Please note that we do not offer CEUs or certificates for our webinars.

This webinar will be recorded and emailed to all registrants. 

ABOUT THE PRESENTER
Stacy Rasmus, PhD, is Associate Research Professor and Director of the Center for Alaska Native Health Research (CANHR) at the University of Alaska Fairbanks. Dr. Rasmus has worked with American Indian and Alaska Native (AIAN) communities for over two decades and has built an international program of research focusing on the promotion of Indigenous strengths, wellbeing and resilience in Alaska, the Arctic and the Pacific Northwest. Dr. Rasmus is trained in the social and behavioral sciences with specific expertise in the translation of Indigenous knowledge and practice into health interventions that are community-driven and culturally-centered. She currently leads several NIH, NSF and SAMHSA grants that together engage AIAN populations in research and evaluation initiatives to eliminate disparities in youth suicide and substance use disorders, with a special focus on alcohol, opioids and co-occurring disorders. In addition to her research program, Dr. Rasmus also directs NIH capacity building and training grants, most recently becoming the Alaska PI for the American Indian and Alaska Native Clinical Translational Research Program (AIAN CTRP), a collaborative program bridging universities and Tribal partners in Alaska and Montana. Dr. Rasmus received her PhD in anthropology from the University of Alaska Fairbanks.
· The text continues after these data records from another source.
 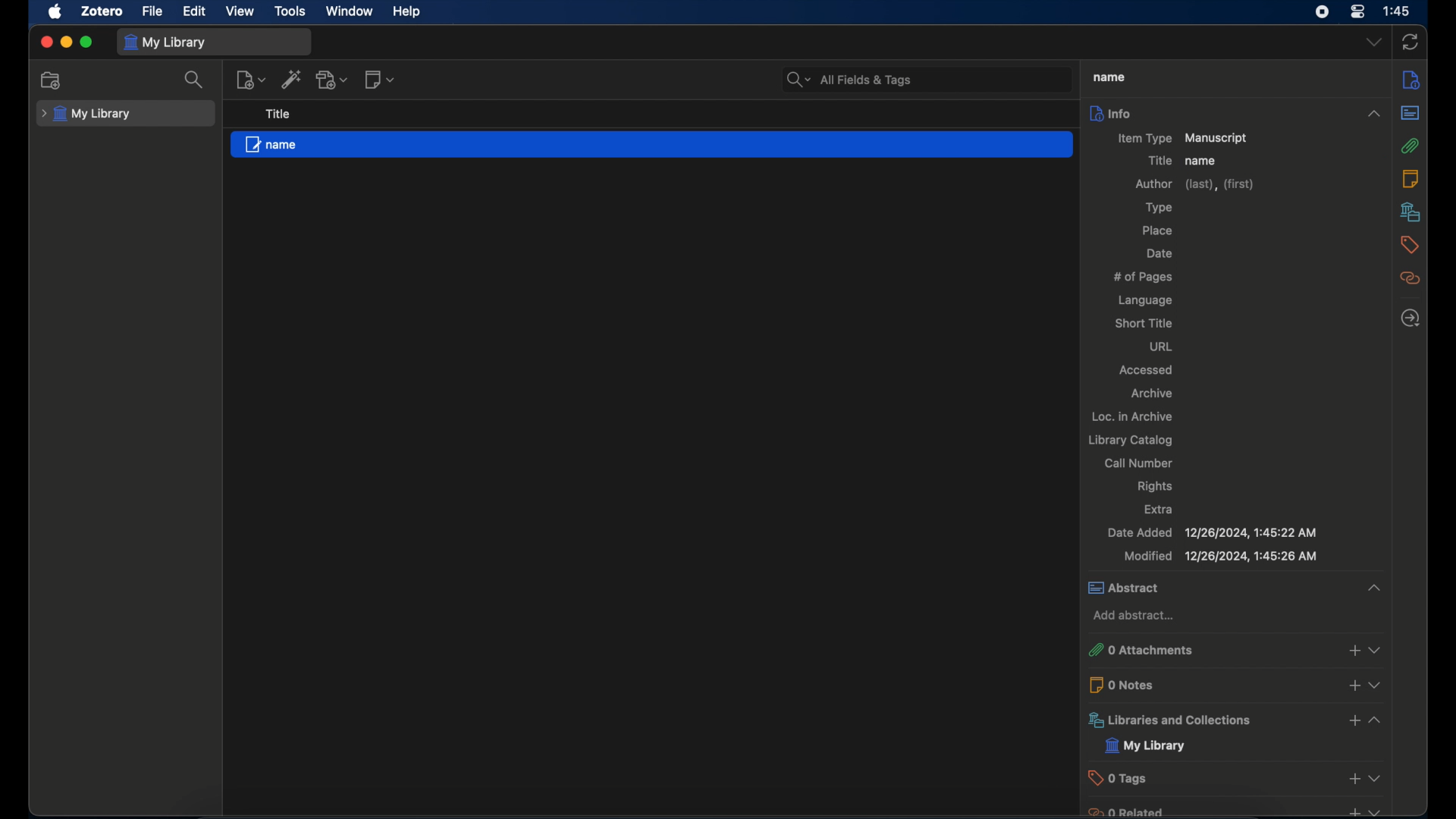 I want to click on title, so click(x=282, y=114).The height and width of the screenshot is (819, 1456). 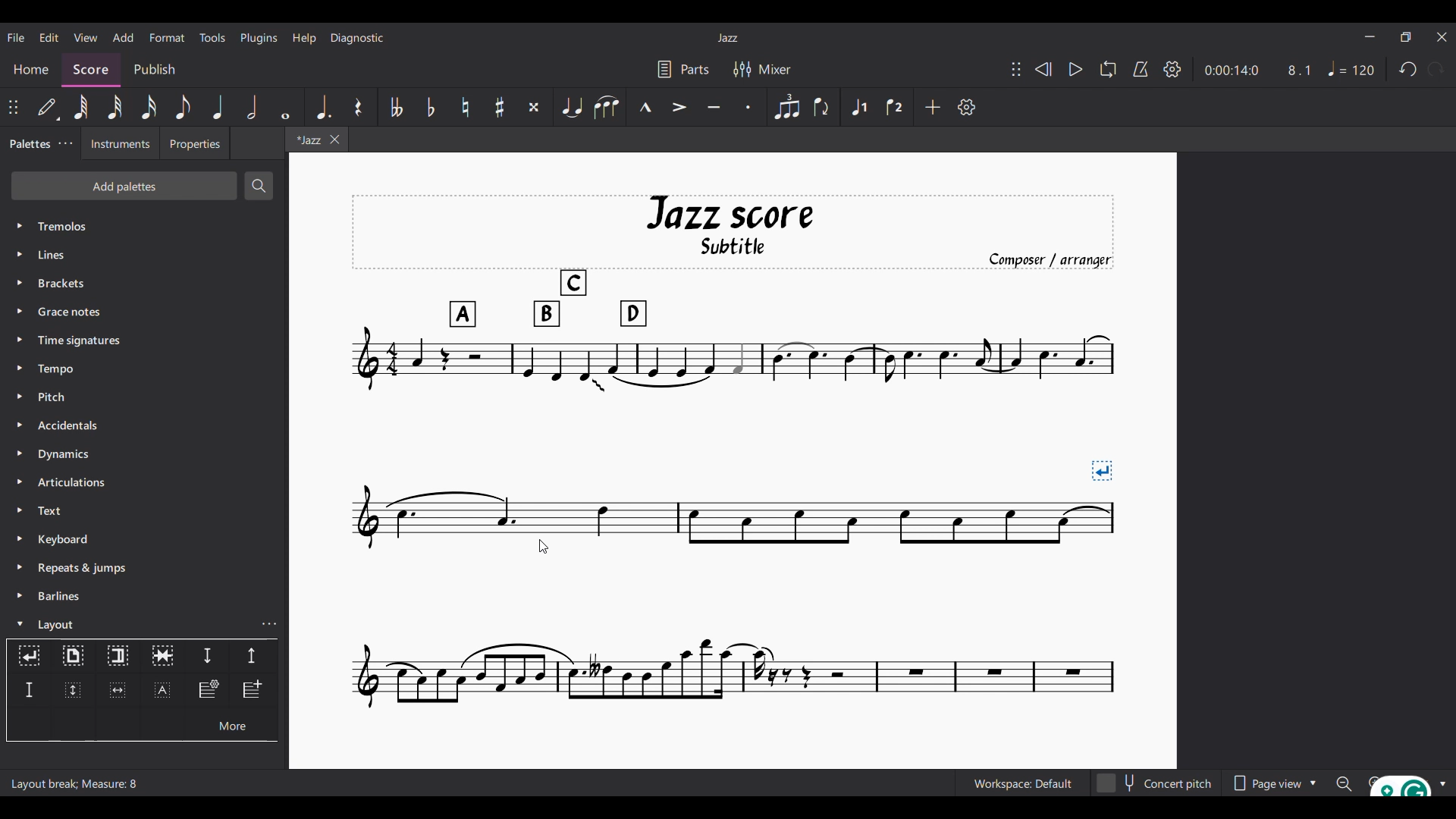 I want to click on 8.1, so click(x=1299, y=70).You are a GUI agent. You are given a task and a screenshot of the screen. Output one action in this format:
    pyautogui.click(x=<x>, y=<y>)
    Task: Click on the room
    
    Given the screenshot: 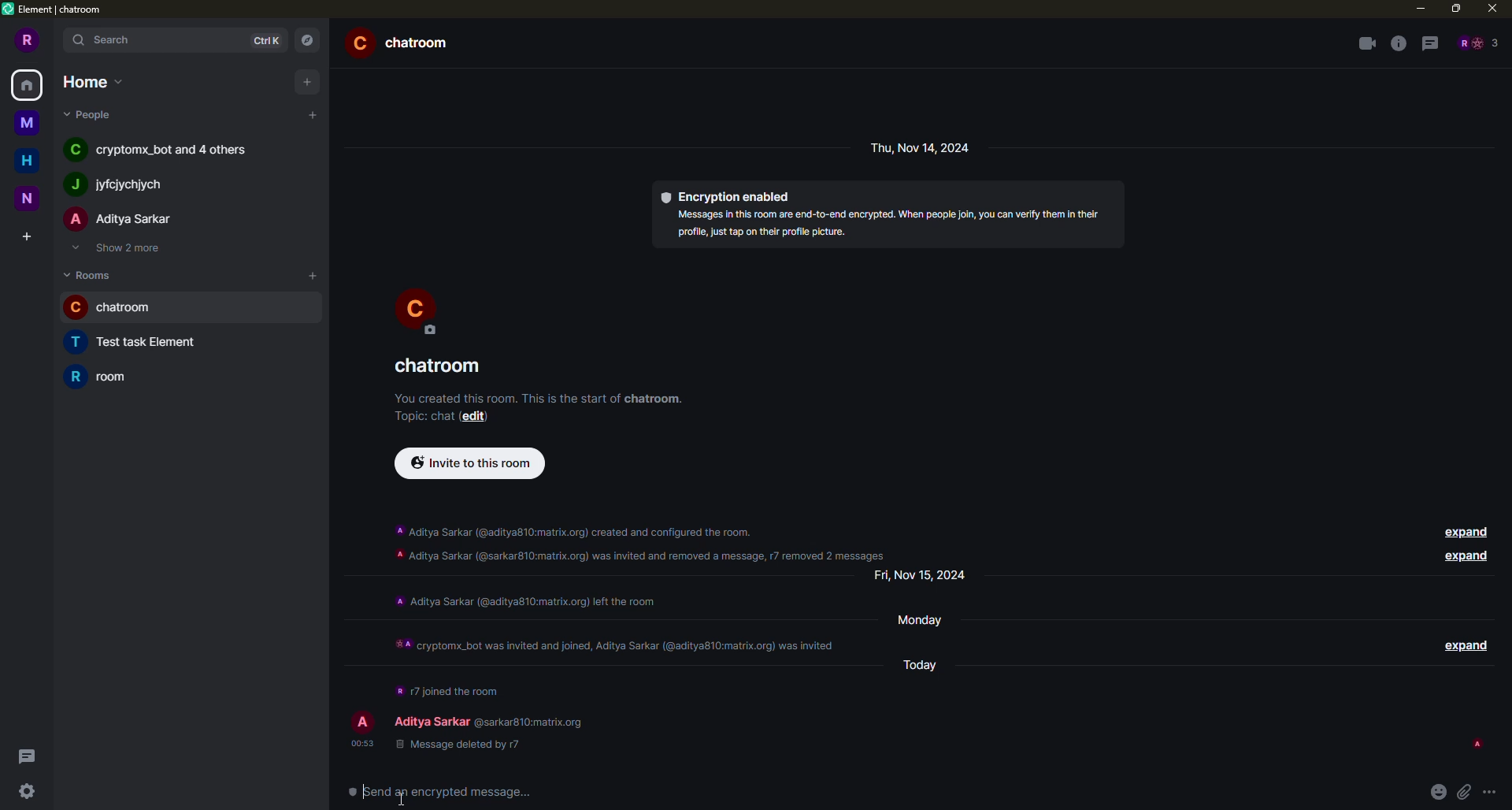 What is the action you would take?
    pyautogui.click(x=118, y=308)
    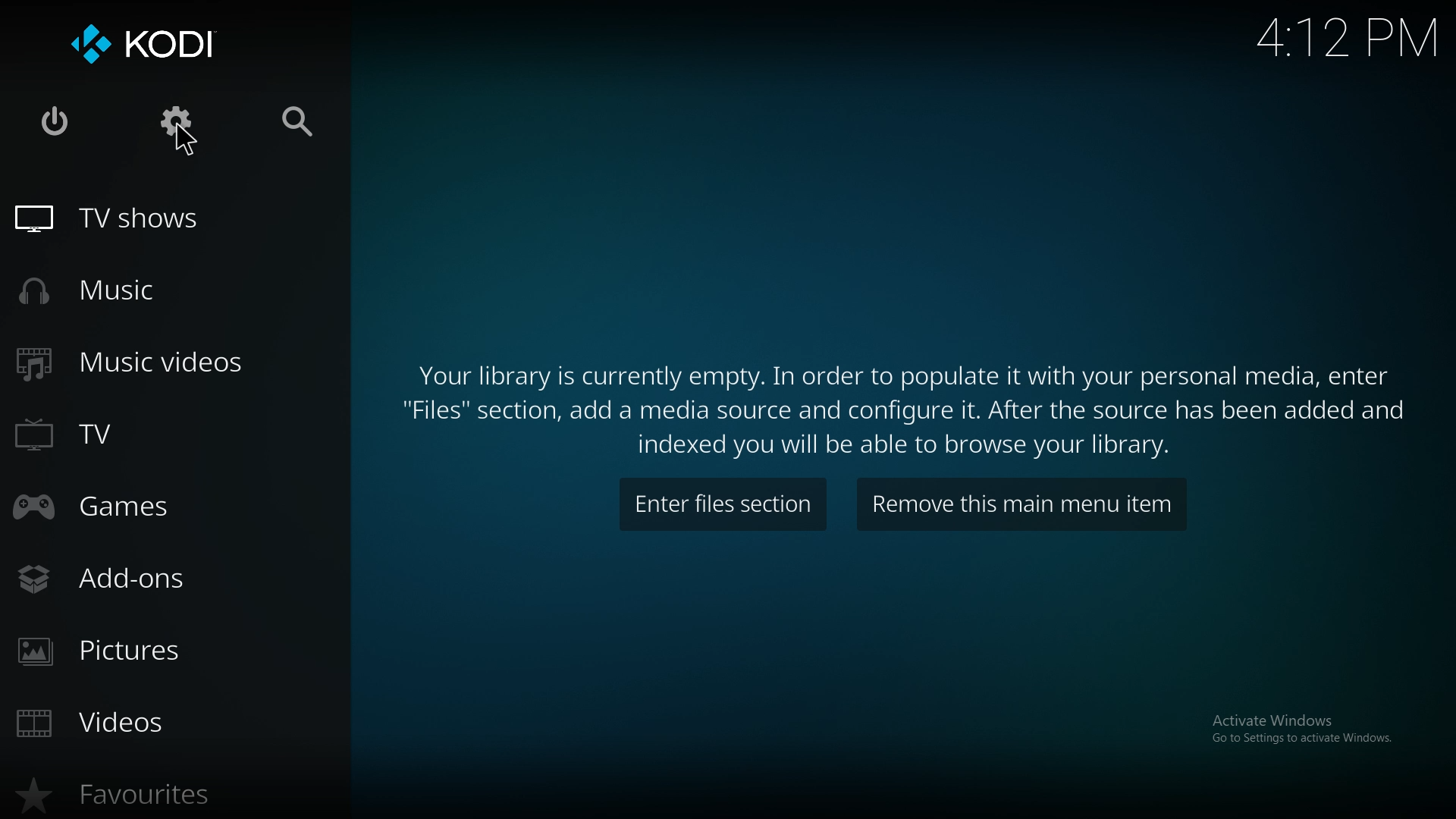  What do you see at coordinates (118, 217) in the screenshot?
I see `tv shows` at bounding box center [118, 217].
James Allen, PhD, is Professor in the Department of Family Medicine and BioBehavioral Health and the Memory Keepers Medical Discovery Team for Rural and American Indian Health Equity at the University of Minnesota Medical School, Duluth campus. For over two decades, he has worked with a community partnership to discover Alaska Native pathways to well-being and reasons for life using strength-based approaches. The team is currently testing this Indigenous intervention in work funded by NIAAA, NIMHD, NIMH, and the IDeA program. Dr. Allen also currently collaborates with Dr. Rasmus on the NIMH/NIMHD funded Alaska Native Collaborative Hub for Research on Resilience (ANCHRR), to discover local grassroots efforts in Alaska Native youth suicide prevention and conduct the Alaska Native Community Resilience Study (ANCRS), and with research projects of the Northwest Indian College (NWIC) Native American Research Center for Health (NARCH) exploring cultural and spiritual factors in recovery from opioid addiction in Pacific Northwest and Northern Minnesota tribal communities. Completed work includes contributions to a collaborative NSF project describing the resilience strategies of circumpolar Indigenous youth and an NINDS funded study of the epidemiology of stroke and vascular risk in Alaska Native people. While a Fulbright scholar at the University of Oslo, Allen developed additional research interest in the experience of international refugees. Dr. Allen received his PhD in clinical psychology from the University of Montana and completed an internship in clinical psychology at Hutchings Psychiatric Institute in New York.